2003.10

Exlusif

 

Le «chemin céleste»

Texte de Xu Wei



Avec une altitude moyenne dépassant 4 000 m, le plateau du Qinghai-Tibet est le plus haut du globe, lui valant les surnoms de Toit du monde ou de Troisième pôle du globe. Situé au Sud-Ouest quart nord de la Chine il comporte une cinquantaine de monts s’élevant à plus de 7 000 m. Parmi eux, l’Everest ou mont Qomolangma, est le plus haut sommet du monde avec 8 848 m d’altitude. Touchant presque le ciel, ses hauts pics sont en permanence voilés de nuages et de brouillards qui évoquent les îles des Immortels aux mystères impénétrables.
La vie sur le plateau du Qinghai-Tibet est soumise au froid, à l’isolement, à la raréfaction de l’air et au mal d’altitude. Ce sont ces particularités géographiques et climatiques qui ont empêché la main de l’homme de détruire ce milieu écologique qui a conservé jusqu’à aujourd’hui son paysage originel ainsi que la richesse de sa flore et de sa faune. Les hautes montagnes sont couvertes de neiges éternelles immaculées, le ciel bleu et les nuages blancs se réfléchissent dans l’eau claire des lacs et de nombreux animaux sauvages pâturent dans les vertes prairies en été.
La densité démographique du plateau du Qinghai-Tibet est de moins de 4 habitants au kilomètre carré et l’on peut parcourir de longues distances sans rencontrer âme qui vive. L’enclavement du plateau et le manque de moyens de transport favorisent certes la formation d’une culture originale mais ralentit pour autant la vitesse du développement économique de la région. Seules les pistes autrefois créées par les caravanes reliaient Lhasa, capitale du Tibet, à l’intérieur de la Chine. Cependant, les routes Sichuan-Tibet, Yunnan-Tibet, Qinghai-Tibet et Xinjiang-Tibet construites les unes après les autres depuis les années 1950 et les lignes aériennes ouvertes en 1960 ont progressivement ouvert le Tibet vers le reste du pays. L’amélioration des conditions de communication a permis d’accélérer les échanges commerciaux et culturels entre le Tibet et les autres régions chinoises et a facilité l’accès des voyageurs au plateau pour admirer les paysages magnifiques, découvrir les coutumes traditionnelles tibétaines et la culture originale du bouddhisme tibétain.

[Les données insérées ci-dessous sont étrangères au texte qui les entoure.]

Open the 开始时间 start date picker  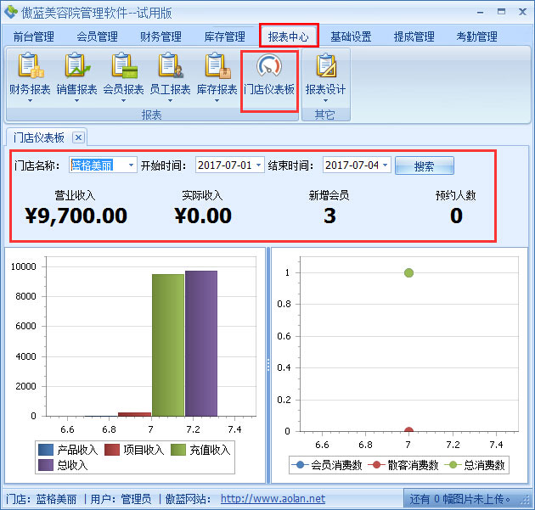[258, 165]
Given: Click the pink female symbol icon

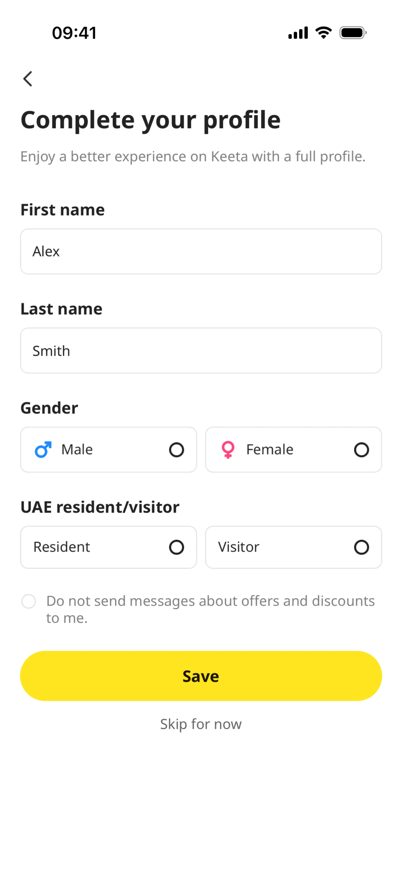Looking at the screenshot, I should tap(228, 450).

Sanchahe, le plus haut viaduc de la ligne Qinghai-Tibet.
La gare de Xining, point de départ du chemin de fer Qinghai-Tibet.

 
L’ouverture du tunnel dans le style architectural tibétain aux environs de Lhasa.
Le pont sur la rivière Tuotuo près de la source du Changjiang (Yangtsé).
 
Examen médical.
Les ouvriers posent des rails sous la neige.

Le trafic terrestre est cependant limité par l’état des routes souvent impraticables lors des intempéries tandis que le transport aérien accuse un prix de revient trop élevé. La construction d’un chemin de fer sur le plateau du Qinghai-Tibet a été envisagée dans les années 50 pour pallier ces problèmes de transport. Après de nombreuses études, la ligne reliant Xining (Qinghai) et Lhasa (Tibet) en passant par Golmud est apparue comme la plus avantageuse en raison de ses coûts d’investissements faibles et de délais d’exécution relativement courts. Ainsi, le premier tronçon Xining-Golmud a pu être mis en service en 1978. La construction du second tronçon Golmud-Lhasa représente la 2e phase des travaux. Partant de la gare Nanshankou à Golmud, le chemin de fer borde les rivières Golmud et Kunlun au nord des monts Kunlun, puis monte sur le plateau de Qinghai-Tibet après en avoir franchi le col situé à 4 772 m d’altitude. La voie ferrée traverse les monts Hoh Xil puis pénètre le Tibet après avoir franchi le col des monts Tanggula, point le plus élevé de la ligne avec ses 5 072 m d’altitude. Elle traverse ensuite le plateau du Nord du Tibet et descend enfin le long de la rivière Nagqu jusqu’à Lhasa. Le 8 février 2001, le Conseil des affaires d’Etat a donné son autorisation pour construire le chemin de fer du Qinghai-Tibet qui a commencé le 29 juin de la même année. Selon le délai prévu, la ligne sera complètement achevée en juin 2007.
Jusqu’à présent, les rails ont été posés sur 280 km et la ligne traverse déjà la région inhabitée de Hoh Xil à plus de 4 700 m d’altitude. Elle se prolonge vers Lhasa selon le plan établi.
Avec une longueur totale de 1 118 km, la ligne ferroviaire du Qinghai-Tibet sera la voie ferrée la plus haute du monde.